Advanced Data Cleaning Techniques with Pandas

Introduction

Scraped data is inherently messy. Inconsistent formats, missing values, duplicates, and encoding issues are the norm, not the exception. This guide covers the advanced Pandas techniques I use to transform raw scraped data into clean, analysis-ready datasets.

The Data Cleaning Pipeline

Every cleaning project follows a similar structure. Create a reusable DataCleaningPipeline class that stores the original dataframe shape for comparison, maintains a cleaning log for transparency, and executes steps in order: remove duplicates, handle missing values, standardize text, parse dates, parse numbers, and validate data.

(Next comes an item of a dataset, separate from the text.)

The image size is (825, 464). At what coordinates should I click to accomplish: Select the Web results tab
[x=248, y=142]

Handling Duplicates Intelligently

Not all duplicates are created equal. Sometimes you want exact duplicates removed, other times you need fuzzy matching. Use fuzzy string matching with a configurable threshold (e.g., 85% similarity) to identify near-duplicate rows that might have slight variations in spelling or formatting.

Smart Missing Value Handling

Missing values require context-aware handling. Different strategies work for different columns:

Mean/Median: For numeric columns with normal distributions
Mode: For categorical columns
Forward/Backward fill: For time series data
Zero: When missing means zero (e.g., counts)
Unknown string: For text fields where missing is meaningful
Drop: When missing data invalidates the entire row

Text Standardization

Scraped text often needs extensive cleaning:

Normalize unicode characters to their ASCII equivalents
Remove extra whitespace and control characters
Standardize quotes and dashes to consistent characters
Extract structured data like emails and phone numbers using regex
Apply consistent case formatting (title, upper, lower, sentence)

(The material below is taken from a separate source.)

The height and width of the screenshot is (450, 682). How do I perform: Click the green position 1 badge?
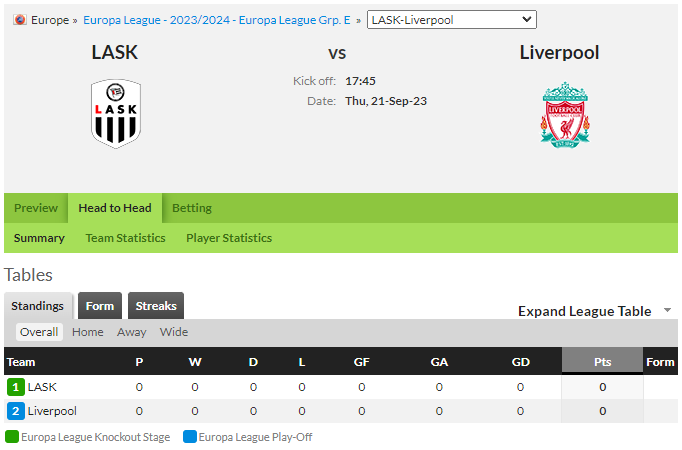(x=16, y=387)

Parsing Complex Data Types

Scraped data often contains strings that should be numbers or dates:

Price Parsing

Handle various price formats including US format (1,234.56) and European format (1.234,56). Remove currency symbols, detect the format automatically, and convert to float. Return NaN for unparseable values.

Date Parsing

Attempt multiple date formats in sequence: ISO format (YYYY-MM-DD), various regional formats (DD/MM/YYYY, MM/DD/YYYY), and human-readable formats (December 1, 2024). Return NaT (Not a Time) for failures.

Data Validation

After cleaning, validate your data. Check that required columns are present, verify data types match expectations, ensure values fall within acceptable ranges, and validate relationships between columns (e.g., end date after start date).

Conclusion

Data cleaning is often the most time-consuming part of any data project, but it is also the most important. Clean data leads to accurate analysis and reliable insights. Invest time in building reusable cleaning pipelines—they will pay dividends across all your projects.